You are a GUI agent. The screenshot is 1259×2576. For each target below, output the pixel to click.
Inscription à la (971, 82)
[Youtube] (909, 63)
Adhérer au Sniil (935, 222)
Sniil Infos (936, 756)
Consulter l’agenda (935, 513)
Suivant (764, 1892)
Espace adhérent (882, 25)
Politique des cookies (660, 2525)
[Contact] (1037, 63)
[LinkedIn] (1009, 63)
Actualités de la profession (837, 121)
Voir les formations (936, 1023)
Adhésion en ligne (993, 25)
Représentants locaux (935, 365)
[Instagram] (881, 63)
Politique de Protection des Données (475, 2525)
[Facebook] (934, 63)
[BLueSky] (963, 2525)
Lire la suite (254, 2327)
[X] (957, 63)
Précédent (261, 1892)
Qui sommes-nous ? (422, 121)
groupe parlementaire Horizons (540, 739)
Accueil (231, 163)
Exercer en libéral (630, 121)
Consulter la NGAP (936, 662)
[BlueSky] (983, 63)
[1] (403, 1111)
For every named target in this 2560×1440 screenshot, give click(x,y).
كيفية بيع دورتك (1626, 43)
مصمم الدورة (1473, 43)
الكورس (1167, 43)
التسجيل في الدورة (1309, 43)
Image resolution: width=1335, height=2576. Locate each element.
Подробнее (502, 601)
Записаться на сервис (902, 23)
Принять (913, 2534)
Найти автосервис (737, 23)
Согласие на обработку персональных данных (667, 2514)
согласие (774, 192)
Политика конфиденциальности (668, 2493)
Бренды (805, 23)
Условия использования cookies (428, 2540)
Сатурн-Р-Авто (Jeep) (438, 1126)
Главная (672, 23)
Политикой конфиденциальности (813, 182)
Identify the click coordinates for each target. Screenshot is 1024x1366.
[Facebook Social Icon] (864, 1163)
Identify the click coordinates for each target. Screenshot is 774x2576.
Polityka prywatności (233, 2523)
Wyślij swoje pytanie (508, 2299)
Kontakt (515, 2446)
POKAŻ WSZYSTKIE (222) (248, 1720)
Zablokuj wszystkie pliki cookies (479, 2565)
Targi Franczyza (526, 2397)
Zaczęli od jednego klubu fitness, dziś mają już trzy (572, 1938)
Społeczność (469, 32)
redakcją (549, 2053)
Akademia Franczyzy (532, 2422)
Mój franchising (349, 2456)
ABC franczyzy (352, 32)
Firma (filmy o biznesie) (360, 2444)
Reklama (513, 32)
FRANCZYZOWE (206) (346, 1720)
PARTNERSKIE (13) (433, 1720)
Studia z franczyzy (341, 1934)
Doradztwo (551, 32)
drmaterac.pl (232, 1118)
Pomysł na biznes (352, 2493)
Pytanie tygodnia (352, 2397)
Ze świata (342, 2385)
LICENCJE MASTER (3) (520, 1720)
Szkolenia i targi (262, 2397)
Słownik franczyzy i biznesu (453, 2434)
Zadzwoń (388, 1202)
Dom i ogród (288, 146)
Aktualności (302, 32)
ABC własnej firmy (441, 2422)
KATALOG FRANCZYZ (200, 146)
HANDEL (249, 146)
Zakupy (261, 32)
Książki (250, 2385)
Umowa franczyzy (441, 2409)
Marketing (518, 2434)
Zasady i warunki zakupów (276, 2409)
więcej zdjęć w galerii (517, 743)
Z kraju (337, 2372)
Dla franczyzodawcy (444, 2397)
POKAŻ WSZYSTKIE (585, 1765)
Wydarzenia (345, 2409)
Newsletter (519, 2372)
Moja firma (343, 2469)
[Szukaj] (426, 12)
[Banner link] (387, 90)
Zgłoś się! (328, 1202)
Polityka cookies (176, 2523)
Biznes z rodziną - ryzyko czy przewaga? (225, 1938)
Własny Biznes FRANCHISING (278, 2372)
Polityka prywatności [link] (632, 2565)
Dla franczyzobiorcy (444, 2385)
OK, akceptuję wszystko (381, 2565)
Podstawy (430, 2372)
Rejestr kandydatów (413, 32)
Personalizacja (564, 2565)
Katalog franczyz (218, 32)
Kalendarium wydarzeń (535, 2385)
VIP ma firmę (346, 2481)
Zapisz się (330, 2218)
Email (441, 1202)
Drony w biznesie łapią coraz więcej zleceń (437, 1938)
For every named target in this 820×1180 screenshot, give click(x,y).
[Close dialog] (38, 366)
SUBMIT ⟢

══════

- _DIRECTIONS FOR THIS TASK_: The exact lines of the material above starting at the one that contains "Consulter l’agenda (935, 513)" and ending at the one that contains "Accueil (231, 163)" are what to retype; leave out everything else.

- _EXPECTED ANSWER_:
Consulter l’agenda (935, 513)
Suivant (764, 1892)
Espace adhérent (882, 25)
Politique des cookies (660, 2525)
[Contact] (1037, 63)
[LinkedIn] (1009, 63)
Actualités de la profession (837, 121)
Voir les formations (936, 1023)
Adhésion en ligne (993, 25)
Représentants locaux (935, 365)
[Instagram] (881, 63)
Politique de Protection des Données (475, 2525)
[Facebook] (934, 63)
[BLueSky] (963, 2525)
Lire la suite (254, 2327)
[X] (957, 63)
Précédent (261, 1892)
Qui sommes-nous ? (422, 121)
groupe parlementaire Horizons (540, 739)
Accueil (231, 163)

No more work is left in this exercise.